Negativuserland: Update #+1
It seems that there’s a chance that if I write about something I pretend to want to accomplish I might actually achieve some measurable amount of progress. I have a project named negativuserland which is kind of interesting to me but not visible to any members of the public and it should have been finished years ago.
The project is an embedded software system which can be used as a highly usable companion to many existing things that people already own. The goal of the project requires completing a few small applications and a build recipe for an entire root filesystem which will run the applications on cheap hardware.
The first application is a data-providing service, similar in role to something like evolution-data-server but with a different set of requirements. Specifically, it will be responsible for dealing with physical devices, mostly pluggable USB hardware and on-board communications /multimedia/diagnostic hardware and exposing a local D-Bus interface for controlling the service.

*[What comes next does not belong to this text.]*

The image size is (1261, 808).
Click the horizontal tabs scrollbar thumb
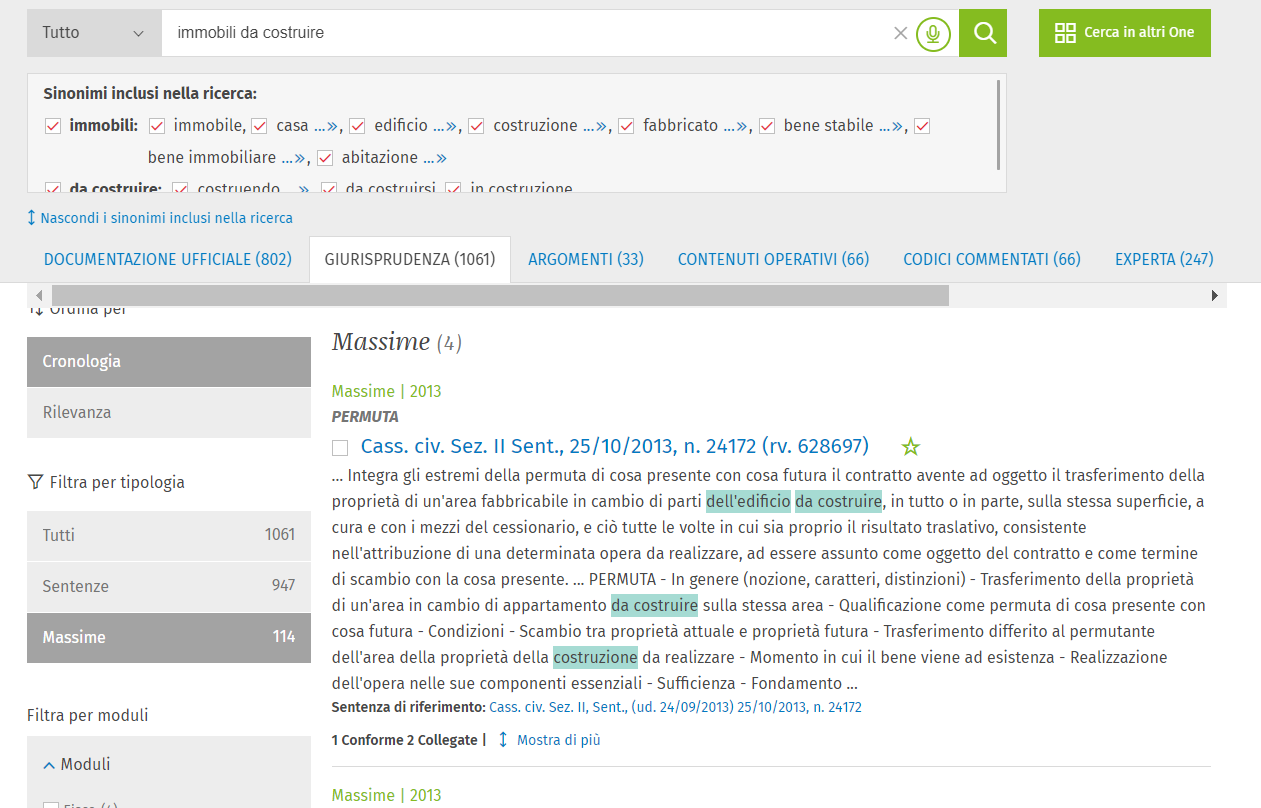click(500, 296)
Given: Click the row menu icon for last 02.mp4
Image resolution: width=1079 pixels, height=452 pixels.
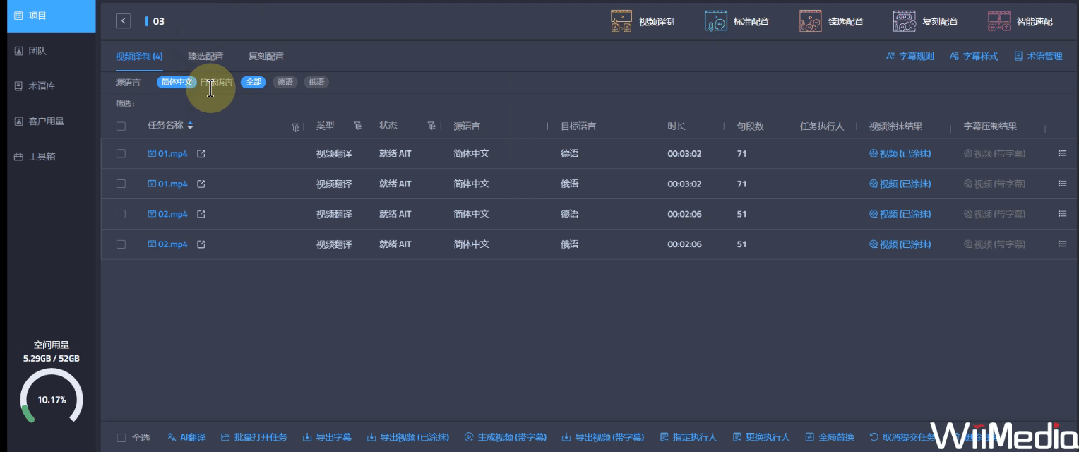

The second application is a graphical user interface for controlling the service and displaying its data without touching any files except the D-Bus socket, the display, and some input sources (Touchscreen and GPIO for fixed panel buttons).
If it is known that the data service is expected to handle as many as 100,000 heavyweight media assets (this number will change on-line as data sources are added or removed) then it should be clear that there is a bit of difficulty here in designing a scalable D-Bus interface (or any programmable interface) for providing flexible and responsive searching and browsing through the assets, especially in a memory-constrained environment. In about 2007-2008 I implemented in Vala on top of libgee something containing many of the features available in Guava’s collections library, mainly lazy views of generic iterables that can be filtered with the typical rip-off of the Predicate pattern. I even implemented a libgee iterator for glib’s GList which I found to be quite useful. It provides sort of a zero-copy view to an abstract iterable so at least as a user of some library where you can’t account for its methods of loading data from disks or whatever, you’re doing the best you can to keep memory usage down. And when the data comes from software I’ve written, it should work how I want it to work.
After all of that stuff is figured out, then you can start actually writing a graphical user interface. Originally I used Clutter for this (from the earliest stages of its development) and I have occasionally experimented with GTK+ 2.0 and 3.0. What I found was that both toolkits’ list models were pretty much unusable for my purposes (at least for the way I understood them). I tried implementing a few other partially successful opaque scrollable list views with varying levels of failure. Now, I guess the correct pattern for building a reasonable quality view for these purposes would be to provide 2 pieces of information: a chunk of data for the currently visible items in the list and some hints about the collection (its size and your position, how many pages remain, and some other things I can’t think of right now). Anyway, once those basic problems are at least partially solved it is finally time to take care of actually implementing a user interface that people can use. For me this took lots of experimentation and at the time 3D graphics drivers (ATI and NVIDIA) were really bad for Linux and caused me lots of wasted time. The whole project was implemented in Vala which was pretty good compared to all other solutions at the time but still having a build step in the development process wastes prototyping time and eventually the enthusiasm is lost and the project is forgotten for months at a time.
For the past few weeks I have been using some of my spare time to look for ways to put this project back into some sort of active development. The main requirement is that I do all of the work since it needs to be is my property for certain reasons. Mainly I have been evaluating better languages for prototype development of the system. I looked at going back to plain GObject C but that is probably the worst option right now due to the lack of comprehensive code generation tools for this type system (other than Vala which is exactly that). I looked at lgi for lua and PyGObject for python and they both suffer from the same problem, in that the bindings are dynamic so code completion doesn’t work which slows everything down. Luckily there is pretty usable documentation for the pgi version of pygi. I have decided that from now on I will do prototyping in python and will probably use lgi with lua/luajit as a plug-in platform once the development is complete.